Exhibit 8.1
February 22, 2013
Wells Fargo & Company,
420 Montgomery Street,
San Francisco, California 94104.
Ladies and Gentlemen:
We have acted as special tax counsel to Wells Fargo & Company, a Delaware corporation (the “Company”), in connection with the issuance of (i) $5,346,000 aggregate face amount of Medium-Term Notes, Series K, Securities Linked to the EURO STOXX 50® Index as described in the Company’s Pricing Supplement No. 294 dated February 14, 2013 (“Pricing Supplement 294”) to the Prospectus Supplement dated April 13, 2012 (the “Prospectus Supplement”) and the Prospectus dated April 13, 2012 (the “Prospectus”) contained in the Registration Statement on Form S-3, File No. 333-180728 (the “Registration Statement”); (ii) $28,205,000 aggregate principal amount of Medium-Term Notes, Series K, Notes due February 22, 2030 as described in the Company’s Pricing Supplement No. 289 dated February 19, 2013 (“Pricing Supplement 289”) to the Prospectus Supplement and the Prospectus; and (iii) $4,455,000 aggregate principal amount of Medium-Term Notes, Series K, Notes Linked to 3 Month LIBOR due February 22, 2021 as described in the Company’s Pricing Supplement No. 290 dated February 19, 2013 (“Pricing Supplement 290”) to the Prospectus Supplement and the Prospectus. We hereby confirm our opinion as set forth under the heading “Material Tax Consequences” in Pricing Supplement 294 and under the heading “United States Federal Income Tax Considerations” in Pricing Supplement 294, Pricing Supplement 289, and Pricing Supplement 290.

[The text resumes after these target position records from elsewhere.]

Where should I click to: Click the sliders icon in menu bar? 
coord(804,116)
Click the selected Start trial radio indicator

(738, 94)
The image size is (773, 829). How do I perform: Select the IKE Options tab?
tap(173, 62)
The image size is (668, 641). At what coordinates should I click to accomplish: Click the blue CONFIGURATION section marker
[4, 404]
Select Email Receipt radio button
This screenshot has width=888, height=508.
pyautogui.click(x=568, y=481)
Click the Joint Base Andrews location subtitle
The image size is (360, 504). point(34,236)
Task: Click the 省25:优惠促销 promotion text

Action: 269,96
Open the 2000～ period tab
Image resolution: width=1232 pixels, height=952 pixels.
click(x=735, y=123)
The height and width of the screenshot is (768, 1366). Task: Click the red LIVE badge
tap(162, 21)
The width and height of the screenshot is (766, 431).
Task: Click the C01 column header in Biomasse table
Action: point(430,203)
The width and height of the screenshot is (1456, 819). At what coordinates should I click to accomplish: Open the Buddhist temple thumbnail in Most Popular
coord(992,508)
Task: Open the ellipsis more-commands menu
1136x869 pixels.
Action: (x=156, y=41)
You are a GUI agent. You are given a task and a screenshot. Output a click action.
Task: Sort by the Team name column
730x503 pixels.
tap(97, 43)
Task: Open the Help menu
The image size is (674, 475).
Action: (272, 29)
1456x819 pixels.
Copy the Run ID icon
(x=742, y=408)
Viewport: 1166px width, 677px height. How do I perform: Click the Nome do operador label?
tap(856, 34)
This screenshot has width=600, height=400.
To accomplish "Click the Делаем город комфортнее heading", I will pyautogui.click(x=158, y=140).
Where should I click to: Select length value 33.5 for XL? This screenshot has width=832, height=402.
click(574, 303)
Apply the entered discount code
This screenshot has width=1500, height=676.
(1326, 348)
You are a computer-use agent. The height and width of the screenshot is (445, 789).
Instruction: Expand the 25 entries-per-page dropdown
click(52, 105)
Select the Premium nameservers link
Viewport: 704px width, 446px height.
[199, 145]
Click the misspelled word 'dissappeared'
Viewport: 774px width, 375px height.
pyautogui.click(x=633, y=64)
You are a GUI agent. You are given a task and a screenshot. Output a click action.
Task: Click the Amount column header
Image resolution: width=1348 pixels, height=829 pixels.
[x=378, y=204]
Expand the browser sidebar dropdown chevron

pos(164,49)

We hereby consent to the reference to us under the heading “Material Tax Consequences” in Pricing Supplement 294 and under the heading “United States Federal Income Tax Considerations” in Pricing Supplement 294, Pricing Supplement 289, and Pricing Supplement 290, and to the filing of this opinion as an exhibit to a Current Report on Form 8-K of the Company filed with the Securities and Exchange Commission and thereby incorporated by reference into the Company’s Registration Statement. In giving such consent, we do not admit that we are within the category of persons whose consent is required under Section 7 of the Securities Act of 1933, as amended.